MiST Information

Here you will find a brief description about the MiST database and how to use the MiST database to its full extent. Follow the links below to quickly navigate to a topic of interest

Starting with MiST - how to work with selecting organisms and direct querying

Taxonomy selector - select organisms based on their taxonomy
Organism list
Search for organism name or GI

Querying multiple organisms
View organism page

Genome summary
Signal transduction profile (legend)
Querying
Table of signal transduction proteins by replicon

View protein page

Basic protein/gene information
Domain architecture
Chromosome view

Bioinformatic tools used in MiST
Pfam and SMART domains used to predict signal transduction proteins

Starting with MiST

Generally, exploring MiST first involves selecting one or more bacteria to compare or navigating to an organism of interest.
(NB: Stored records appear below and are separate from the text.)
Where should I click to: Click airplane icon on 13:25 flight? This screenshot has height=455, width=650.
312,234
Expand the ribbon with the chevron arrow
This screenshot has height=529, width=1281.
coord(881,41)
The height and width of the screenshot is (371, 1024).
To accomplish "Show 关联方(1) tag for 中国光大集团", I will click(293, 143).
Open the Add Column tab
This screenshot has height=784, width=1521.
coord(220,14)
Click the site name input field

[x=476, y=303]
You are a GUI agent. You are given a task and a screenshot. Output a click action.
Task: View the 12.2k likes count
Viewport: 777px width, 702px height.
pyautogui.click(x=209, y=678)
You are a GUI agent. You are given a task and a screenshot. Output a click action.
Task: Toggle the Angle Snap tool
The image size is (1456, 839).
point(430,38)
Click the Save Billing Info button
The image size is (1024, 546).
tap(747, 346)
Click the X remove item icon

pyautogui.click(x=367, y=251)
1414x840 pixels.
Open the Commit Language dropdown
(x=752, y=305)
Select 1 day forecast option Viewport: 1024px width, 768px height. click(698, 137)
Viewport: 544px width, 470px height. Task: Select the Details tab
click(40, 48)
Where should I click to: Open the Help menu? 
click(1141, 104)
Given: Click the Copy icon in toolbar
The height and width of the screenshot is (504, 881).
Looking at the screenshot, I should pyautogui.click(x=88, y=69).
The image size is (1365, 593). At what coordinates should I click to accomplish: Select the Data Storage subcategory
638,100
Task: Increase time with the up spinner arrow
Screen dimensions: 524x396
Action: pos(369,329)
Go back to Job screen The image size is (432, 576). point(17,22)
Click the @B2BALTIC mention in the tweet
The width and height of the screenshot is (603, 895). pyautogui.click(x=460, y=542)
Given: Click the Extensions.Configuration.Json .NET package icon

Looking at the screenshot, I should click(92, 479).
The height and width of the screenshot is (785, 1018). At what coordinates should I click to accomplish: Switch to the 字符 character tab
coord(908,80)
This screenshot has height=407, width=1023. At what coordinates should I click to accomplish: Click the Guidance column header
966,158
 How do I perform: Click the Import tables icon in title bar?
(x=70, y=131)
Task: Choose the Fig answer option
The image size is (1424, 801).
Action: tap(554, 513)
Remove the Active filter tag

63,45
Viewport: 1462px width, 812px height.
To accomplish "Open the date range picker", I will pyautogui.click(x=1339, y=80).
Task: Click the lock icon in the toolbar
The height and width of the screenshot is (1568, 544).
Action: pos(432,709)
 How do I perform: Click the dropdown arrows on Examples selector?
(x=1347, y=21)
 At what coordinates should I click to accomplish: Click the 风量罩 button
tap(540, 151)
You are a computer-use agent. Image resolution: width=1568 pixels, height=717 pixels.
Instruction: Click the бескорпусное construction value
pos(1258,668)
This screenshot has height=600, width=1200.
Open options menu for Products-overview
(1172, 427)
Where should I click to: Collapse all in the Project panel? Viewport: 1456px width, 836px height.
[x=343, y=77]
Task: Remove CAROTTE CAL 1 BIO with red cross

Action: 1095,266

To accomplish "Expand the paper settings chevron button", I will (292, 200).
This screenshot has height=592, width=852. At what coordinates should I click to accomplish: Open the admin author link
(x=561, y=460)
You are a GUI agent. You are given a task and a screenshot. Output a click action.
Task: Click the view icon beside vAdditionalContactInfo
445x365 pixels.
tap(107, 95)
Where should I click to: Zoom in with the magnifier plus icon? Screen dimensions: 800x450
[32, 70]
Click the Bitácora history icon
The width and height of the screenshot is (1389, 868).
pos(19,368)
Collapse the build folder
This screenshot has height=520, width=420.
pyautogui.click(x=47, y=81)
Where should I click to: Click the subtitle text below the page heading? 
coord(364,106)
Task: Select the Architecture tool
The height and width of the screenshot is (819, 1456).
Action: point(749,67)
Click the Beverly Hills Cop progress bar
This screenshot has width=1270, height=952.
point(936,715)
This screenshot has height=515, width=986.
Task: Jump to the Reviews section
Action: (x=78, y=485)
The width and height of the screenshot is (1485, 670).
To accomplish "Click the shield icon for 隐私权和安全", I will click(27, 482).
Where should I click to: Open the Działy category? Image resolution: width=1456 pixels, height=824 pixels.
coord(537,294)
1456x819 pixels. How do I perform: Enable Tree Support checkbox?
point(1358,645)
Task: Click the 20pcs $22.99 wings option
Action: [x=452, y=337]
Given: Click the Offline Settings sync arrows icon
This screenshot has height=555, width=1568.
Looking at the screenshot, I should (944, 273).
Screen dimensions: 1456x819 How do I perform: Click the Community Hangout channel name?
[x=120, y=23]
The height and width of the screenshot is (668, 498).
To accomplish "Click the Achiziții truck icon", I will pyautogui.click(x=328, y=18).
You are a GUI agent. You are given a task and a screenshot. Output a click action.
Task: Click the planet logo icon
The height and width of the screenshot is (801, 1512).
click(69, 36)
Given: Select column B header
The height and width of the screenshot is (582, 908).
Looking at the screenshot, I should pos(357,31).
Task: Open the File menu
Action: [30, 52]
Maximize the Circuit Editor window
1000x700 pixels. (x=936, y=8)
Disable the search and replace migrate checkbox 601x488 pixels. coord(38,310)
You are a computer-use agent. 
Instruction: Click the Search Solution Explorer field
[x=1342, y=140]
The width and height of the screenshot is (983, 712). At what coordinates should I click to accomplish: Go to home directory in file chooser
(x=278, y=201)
There are three major entry points into exploring MiST from the homepage: the taxonomy selector, organism list, and querying.

Taxonomy selector

This taxonomically-organized approach to finding organisms of interest is best suited for performing queries across multiple organisms. The taxonomy based selector organizes and displays a list of organisms in a hierarchical fashion according to their taxonomy. The number of organisms associated with each taxonomic designation is given in parentheses beside its name. Clicking on the 'Show/Hide' link beside each taxonomic designation will reveal the organisms belonging to that particular group.

The taxonomy level represents the depth or extent to which organisms are grouped taxonomically. The current taxonomy level defaults to phyla and is displayed with a green font. You may view the taxonomic tree at a different level by clicking on the desired taxonomic level (e.g. class, order, etc.)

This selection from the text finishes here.